Bei einer Sicherung oder Befriedigung, die der Gläubiger nach Eintritt der Krise im Wege der Zwangsvollstreckung - mit oder ohne Pfändungspfandrecht, durch Zwangszugriff oder durch Leistung zur Abwendung der Zwangsvollstreckung - erhält, kommt aber, neben dem Verstoß gegen den Gleichbehandlungsgrundsatz, noch hinzu, daß der Gläubiger seine Rechtsposition mit Hilfe von staatlichen Zwangsmitteln durchgesetzt hat. Nach der Zahlungseinstellung oder dem Antrag auf Eröffnung des Konkursverfahrens oder in den letzten zehn Tagen zuvor soll eine Ungleichbehandlung der Gläubiger aber nicht mehr durch staatliche Machtmittel erzwungen werden. Geschieht dies dennoch, soll das Ergebnis wenigstens nicht konkursfest sein. Nach Eintritt des „materiellen Konkurses“ stellt der Staat ein besonderes Gesamtvollstreckungsverfahren zur Verfügung, das die Gleichbehandlung aller Gläubiger gewährleisten soll. In den letzten zehn Tagen vor Eintritt des „materiellen Konkurses“ kann ein Gläubiger - sieht man einmal von dem Eröffnungsgrund der drohenden Zahlungsunfähigkeit ab, der künftig in § 18 InsO vorgesehen ist - zwar noch keinen Insolvenzantrag stellen. Er soll aber, wenn er sich in dieser kritischen Phase auf seine fälligen Forderungen im Wege der Einzelzwangsvollstreckung eine Sicherung oder Befriedigung verschafft, das Erlangte auf eine Anfechtung hin zurückgewähren müssen, sofern innerhalb von zehn Tagen die Zahlungsunfähigkeit eintritt oder der Konkurs beantragt wird und der Gläubiger die gesetzlichen Vermutungen zu den subjektiven Anfechtungsvoraussetzungen nicht erschüttert.
2. Die Auffassung des Berufungsgerichts, dem Beklagten sei dies nicht gelungen, wird von der Revision nicht in Frage gestellt und läßt Rechtsfehler auch nicht erkennen.

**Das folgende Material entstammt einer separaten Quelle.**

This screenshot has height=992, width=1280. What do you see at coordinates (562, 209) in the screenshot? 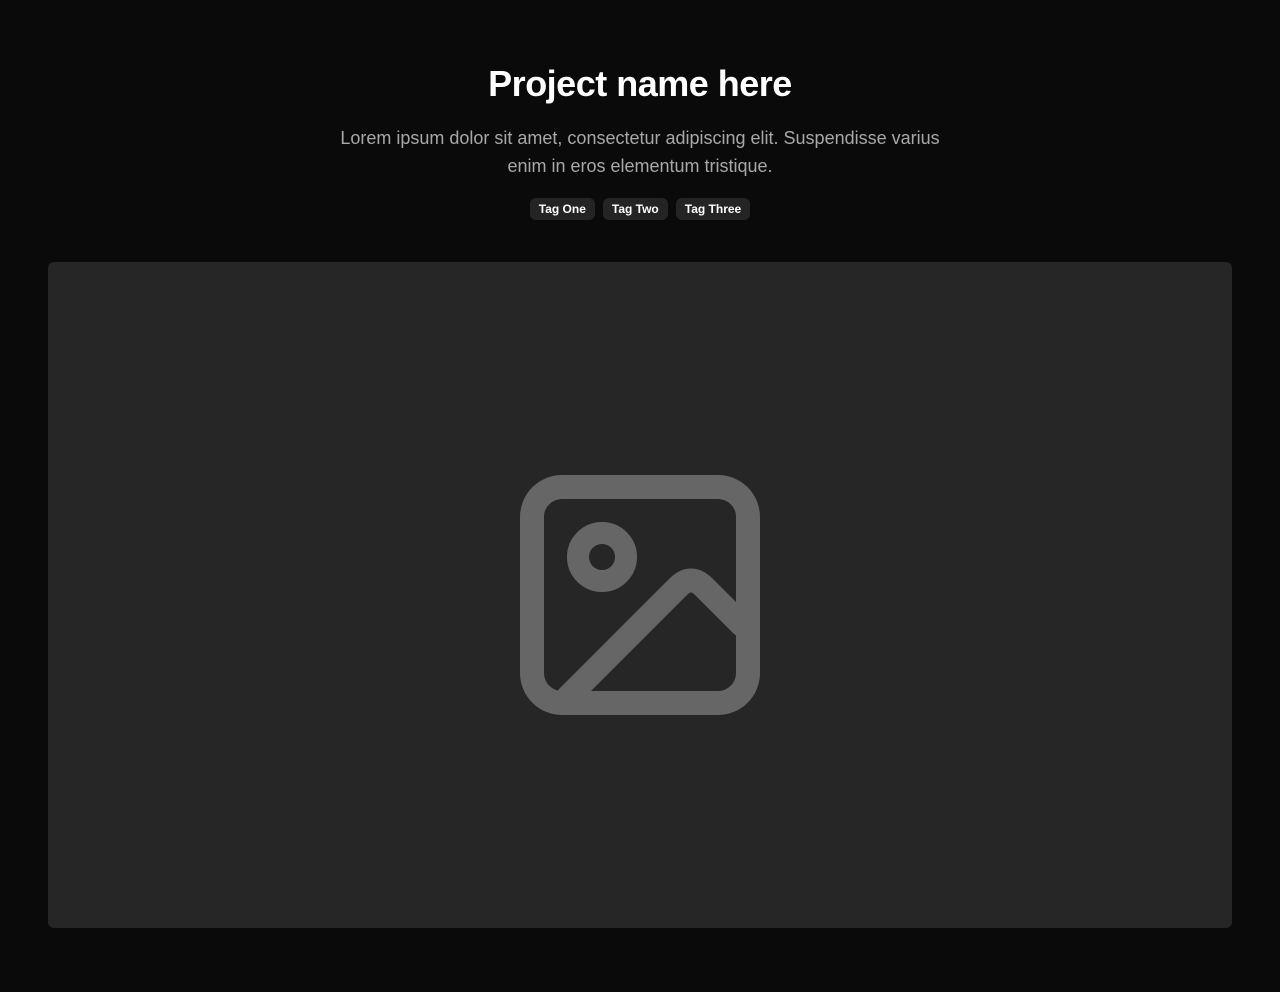
I see `tag-one: Tag One` at bounding box center [562, 209].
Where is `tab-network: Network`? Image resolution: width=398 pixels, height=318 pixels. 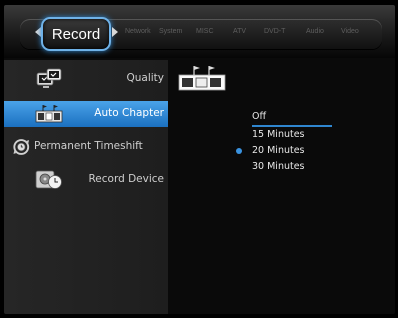
tab-network: Network is located at coordinates (138, 32).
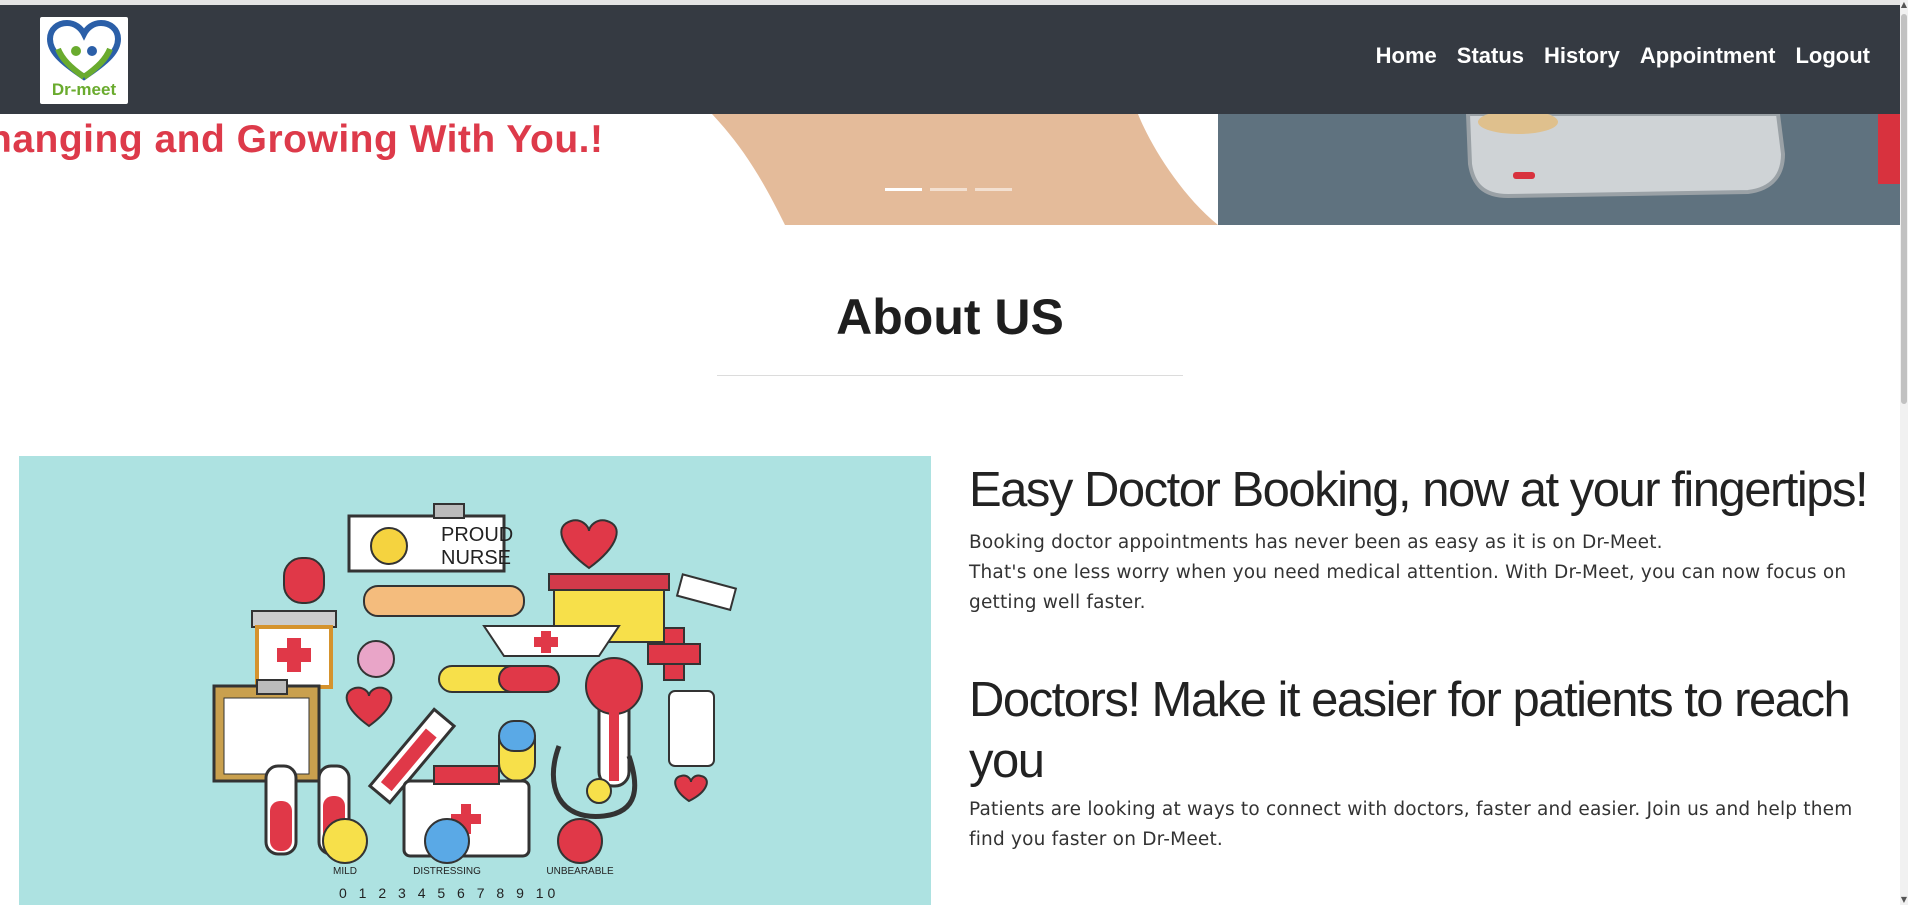  I want to click on logo-text: Dr-meet, so click(84, 90).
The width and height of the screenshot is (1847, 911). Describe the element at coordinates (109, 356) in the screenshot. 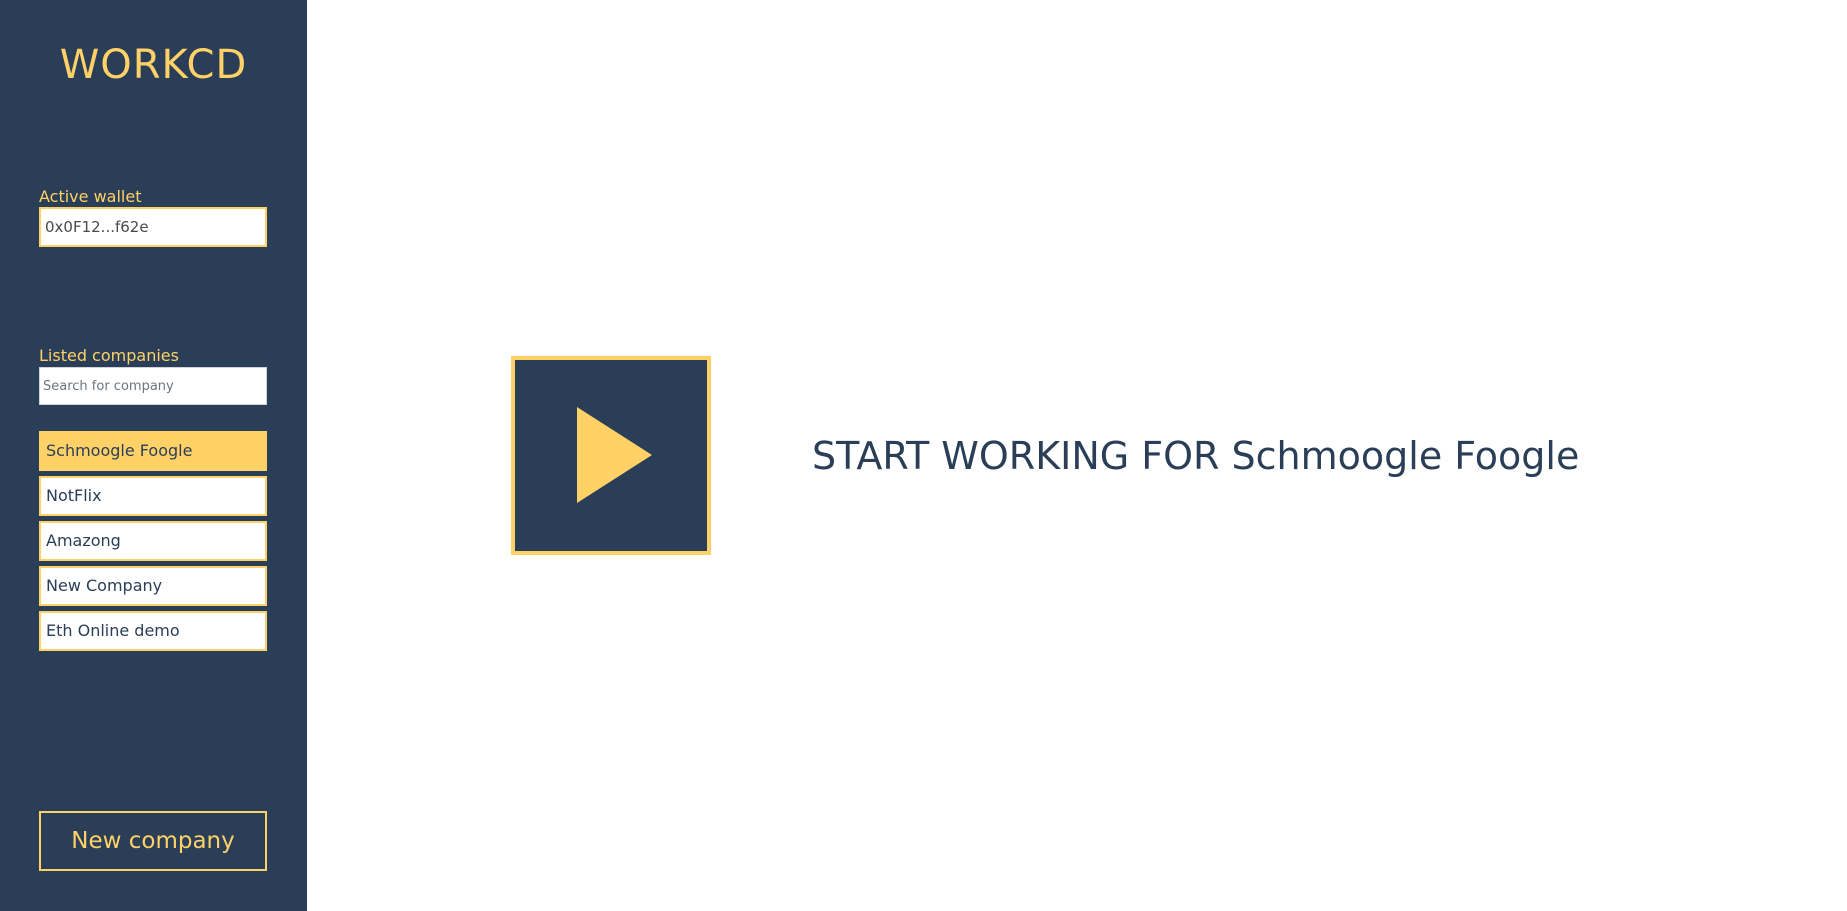

I see `listed-companies-label: Listed companies` at that location.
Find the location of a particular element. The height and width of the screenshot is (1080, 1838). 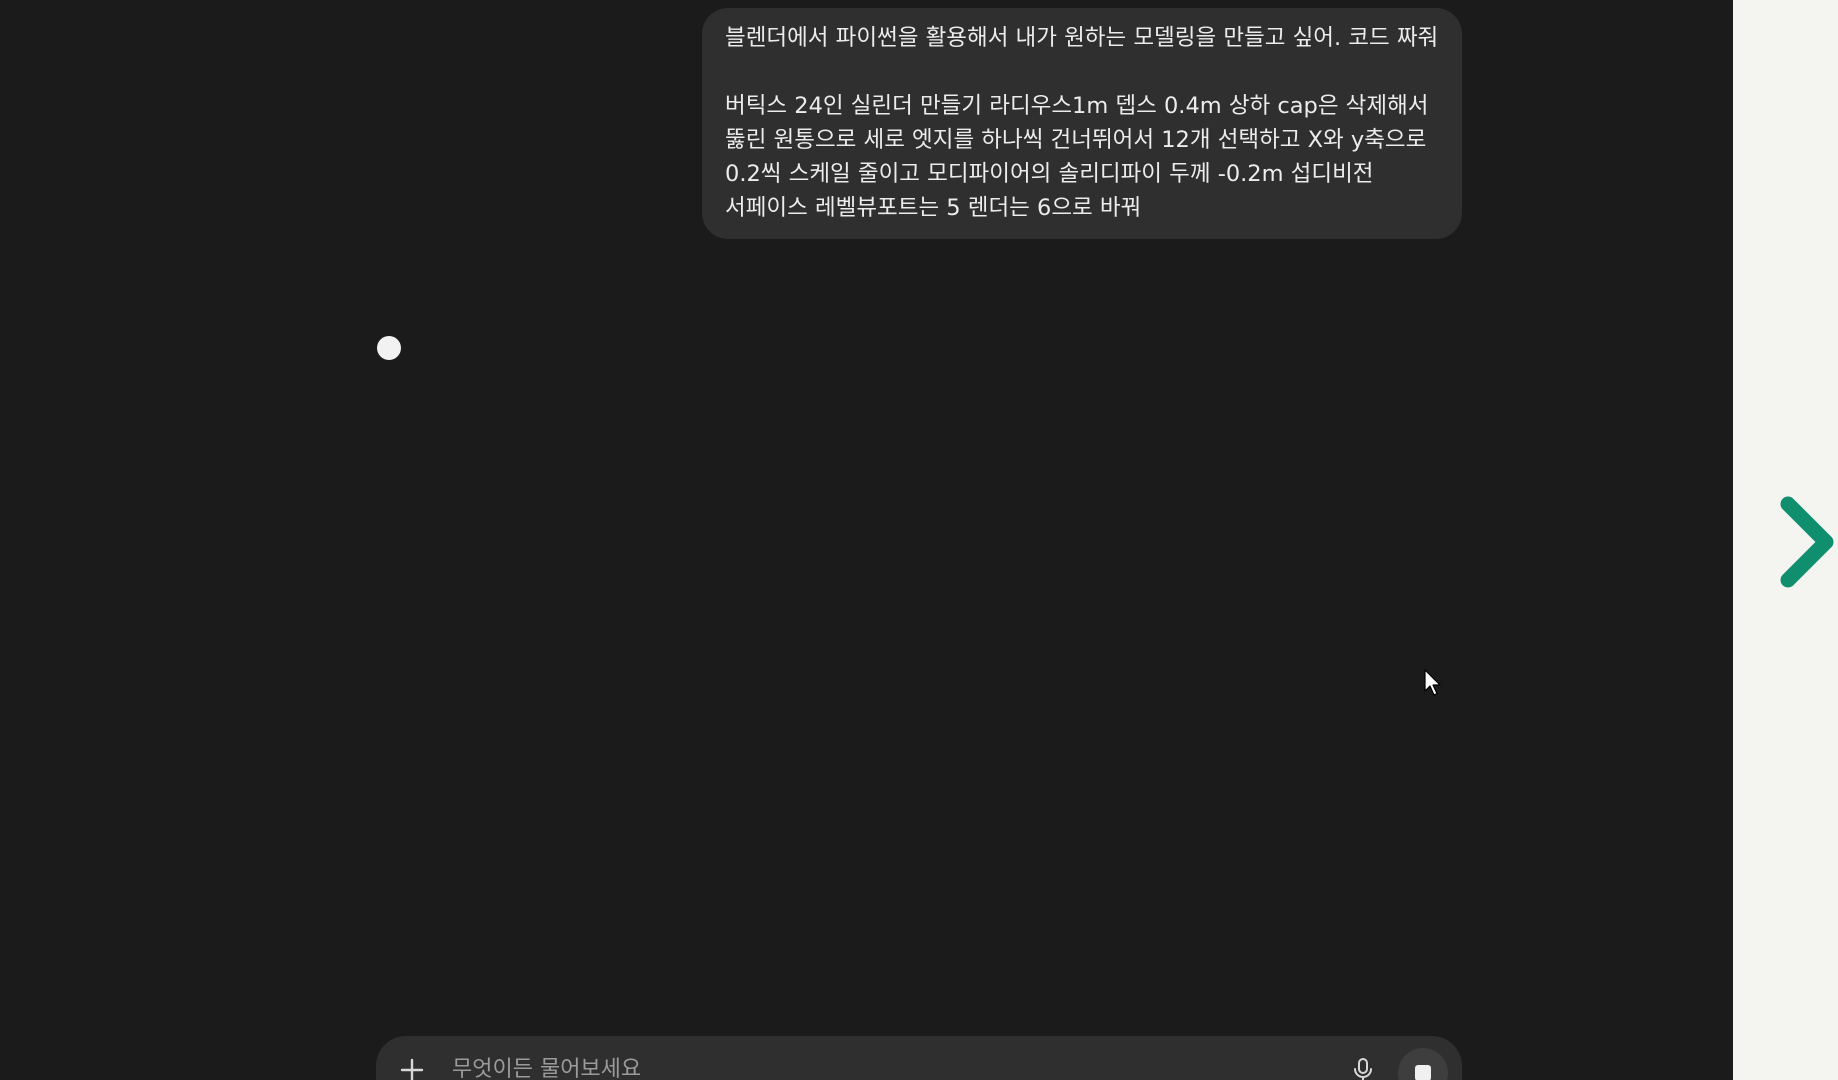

Das Berufungsgericht hat insbesondere erkannt, daß die subjektive Anfechtungsvoraussetzung „Kenntnis von der Begünstigungsabsicht des Gemeinschuldners“ nur dann nicht gegeben ist, wenn der Gläubiger im Zeitpunkt des Wirksamwerdens der angefochtenen Rechtshandlung der Überzeugung war, das Vermögen des Gemeinschuldners reiche zur vollen Befriedigung aller seiner Gläubiger aus oder der Gemeinschuldner werde die dafür erforderlichen Mittel in absehbarer Zeit erhalten (BGHZ 128, 196, 202). In dieser Richtung hat der Beklagte nichts vorgetragen.